MedEvo Simulado — Prova 2026
Juliana, 24 anos, sexualmente ativa, procura atendimento em unidade básica de saúde referindo o surgimento de uma ferida na região genital há cerca de 10 dias. Ao exame físico, o médico observa uma úlcera única localizada no pequeno lábio direito, com aproximadamente 1,5 cm de diâmetro, fundo limpo, bordas endurecidas e completamente indolor à palpação. Nota-se também a presença de linfonodopatia inguinal bilateral, com gânglios de consistência elástica e indolores. A paciente nega febre ou outros sintomas sistêmicos. Diante do quadro clínico apresentado, a conduta terapêutica mais adequada é:
Úlcera única + indolor + base limpa + borda endurecida = Sífilis Primária → Penicilina Benzatina 2,4M UI (IM) dose única.
O quadro de cancro duro é patognomônico da sífilis primária. O tratamento de escolha é a penicilina benzatina em dose única, visando interromper a cadeia de transmissão e curar a infecção precocemente.
A sífilis é uma infecção sistêmica causada pela espiroqueta Treponema pallidum. O estágio primário é marcado pelo cancro duro, que é uma porta de entrada para a disseminação hematogênica do patógeno. O diagnóstico diferencial de úlceras genitais inclui o cancroide (doloroso, base suja), herpes simples (vesículas agrupadas, dolorosas) e linfogranuloma venéreo. Na prática clínica e em provas, a descrição de uma úlcera indolor com bordas endurecidas deve levar imediatamente à suspeita de sífilis. O tratamento imediato com penicilina benzatina é crucial para o controle epidemiológico, e a notificação compulsória é obrigatória.
O cancro duro é a lesão característica da sífilis primária. Manifesta-se como uma úlcera geralmente única, indolor, com base limpa (sem exsudato purulento) e bordas endurecidas (daí o nome 'duro'). Surge no local de inoculação do Treponema pallidum após um período de incubação de 10 a 90 dias. Frequentemente acompanha-se de linfonodopatia inguinal bilateral, que também é indolor e não fistuliza. A lesão tende a desaparecer espontaneamente em algumas semanas, mesmo sem tratamento, o que pode levar o paciente a negligenciar a doença.

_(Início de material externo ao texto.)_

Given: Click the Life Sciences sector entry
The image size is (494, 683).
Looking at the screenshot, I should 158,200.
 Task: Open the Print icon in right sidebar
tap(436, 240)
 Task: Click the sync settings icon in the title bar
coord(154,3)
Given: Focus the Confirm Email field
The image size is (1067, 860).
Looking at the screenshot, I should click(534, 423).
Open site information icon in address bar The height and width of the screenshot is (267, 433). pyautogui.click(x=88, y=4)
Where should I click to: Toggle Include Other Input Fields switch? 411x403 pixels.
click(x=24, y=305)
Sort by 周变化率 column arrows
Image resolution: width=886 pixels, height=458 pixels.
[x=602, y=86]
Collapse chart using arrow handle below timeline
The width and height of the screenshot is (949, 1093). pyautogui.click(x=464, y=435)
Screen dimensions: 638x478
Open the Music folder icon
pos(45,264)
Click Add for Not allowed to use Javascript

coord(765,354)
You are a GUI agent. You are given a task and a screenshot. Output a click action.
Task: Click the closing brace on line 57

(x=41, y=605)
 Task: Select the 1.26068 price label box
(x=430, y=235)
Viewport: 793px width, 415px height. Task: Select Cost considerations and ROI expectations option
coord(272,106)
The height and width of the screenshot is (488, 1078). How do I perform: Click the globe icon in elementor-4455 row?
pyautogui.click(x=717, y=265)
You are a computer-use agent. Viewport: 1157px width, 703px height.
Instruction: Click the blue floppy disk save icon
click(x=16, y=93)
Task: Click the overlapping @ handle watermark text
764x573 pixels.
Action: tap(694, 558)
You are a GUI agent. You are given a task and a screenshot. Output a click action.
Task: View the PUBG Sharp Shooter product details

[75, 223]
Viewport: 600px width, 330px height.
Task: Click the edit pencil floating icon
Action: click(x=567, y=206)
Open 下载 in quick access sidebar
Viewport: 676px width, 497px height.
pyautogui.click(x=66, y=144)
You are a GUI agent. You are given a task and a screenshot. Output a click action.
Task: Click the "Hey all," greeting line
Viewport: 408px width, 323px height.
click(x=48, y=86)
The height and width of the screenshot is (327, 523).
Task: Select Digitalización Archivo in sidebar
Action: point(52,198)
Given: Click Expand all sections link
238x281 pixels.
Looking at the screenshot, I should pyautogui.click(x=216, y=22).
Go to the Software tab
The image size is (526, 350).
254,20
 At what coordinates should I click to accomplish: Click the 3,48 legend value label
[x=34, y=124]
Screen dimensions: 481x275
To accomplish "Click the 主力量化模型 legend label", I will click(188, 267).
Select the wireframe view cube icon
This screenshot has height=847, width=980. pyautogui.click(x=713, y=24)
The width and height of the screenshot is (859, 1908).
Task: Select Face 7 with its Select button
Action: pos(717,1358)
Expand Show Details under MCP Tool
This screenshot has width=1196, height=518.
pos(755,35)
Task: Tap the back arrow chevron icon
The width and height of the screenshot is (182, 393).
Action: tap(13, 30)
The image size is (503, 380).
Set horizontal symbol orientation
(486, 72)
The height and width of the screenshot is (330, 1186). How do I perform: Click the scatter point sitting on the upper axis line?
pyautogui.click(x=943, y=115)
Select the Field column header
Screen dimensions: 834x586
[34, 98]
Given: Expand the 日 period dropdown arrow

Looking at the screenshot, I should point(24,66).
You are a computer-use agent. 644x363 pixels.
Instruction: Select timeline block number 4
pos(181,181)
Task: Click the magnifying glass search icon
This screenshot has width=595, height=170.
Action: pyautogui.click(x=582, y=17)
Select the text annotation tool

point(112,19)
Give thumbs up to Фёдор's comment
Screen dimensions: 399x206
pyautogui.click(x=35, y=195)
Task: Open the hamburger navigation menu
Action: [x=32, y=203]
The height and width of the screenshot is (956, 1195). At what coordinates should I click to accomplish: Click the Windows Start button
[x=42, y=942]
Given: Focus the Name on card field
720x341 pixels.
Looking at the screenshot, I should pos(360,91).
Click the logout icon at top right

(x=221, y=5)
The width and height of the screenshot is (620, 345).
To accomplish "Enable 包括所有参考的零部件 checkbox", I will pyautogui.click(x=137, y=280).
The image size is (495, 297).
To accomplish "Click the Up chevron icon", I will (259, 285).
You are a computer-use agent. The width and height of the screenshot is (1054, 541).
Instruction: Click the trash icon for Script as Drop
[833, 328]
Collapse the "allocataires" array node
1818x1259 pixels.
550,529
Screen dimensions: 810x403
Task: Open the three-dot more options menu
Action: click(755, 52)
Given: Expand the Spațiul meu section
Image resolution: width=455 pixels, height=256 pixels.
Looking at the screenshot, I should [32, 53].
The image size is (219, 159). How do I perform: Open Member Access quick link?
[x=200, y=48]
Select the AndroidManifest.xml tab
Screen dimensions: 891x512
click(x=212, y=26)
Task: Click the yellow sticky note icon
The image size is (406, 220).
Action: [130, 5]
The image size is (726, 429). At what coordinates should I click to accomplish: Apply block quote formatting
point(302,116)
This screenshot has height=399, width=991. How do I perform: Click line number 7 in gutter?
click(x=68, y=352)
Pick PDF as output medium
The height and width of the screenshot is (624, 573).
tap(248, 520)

De acordo com o Protocolo Clínico e Diretrizes Terapêuticas (PCDT) do Ministério da Saúde, o tratamento de escolha para sífilis primária, secundária ou latente recente (com menos de um ano de evolução) é a Penicilina G Benzatina 2,4 milhões UI, administrada por via intramuscular em dose única (1,2 milhão UI em cada glúteo). Esta dose é suficiente para manter níveis treponemicidas por mais de duas semanas, garantindo a cura na maioria dos casos imunocompetentes.
Em pacientes não gestantes com alergia comprovada à penicilina, a alternativa recomendada é a Doxiciclina 100 mg, via oral, duas vezes ao dia, por 15 dias. No entanto, é importante ressaltar que a penicilina é o único tratamento eficaz para prevenir a sífilis congênita; portanto, em gestantes alérgicas, a dessensibilização em ambiente hospitalar é obrigatória para que possam ser tratadas adequadamente com penicilina benzatina.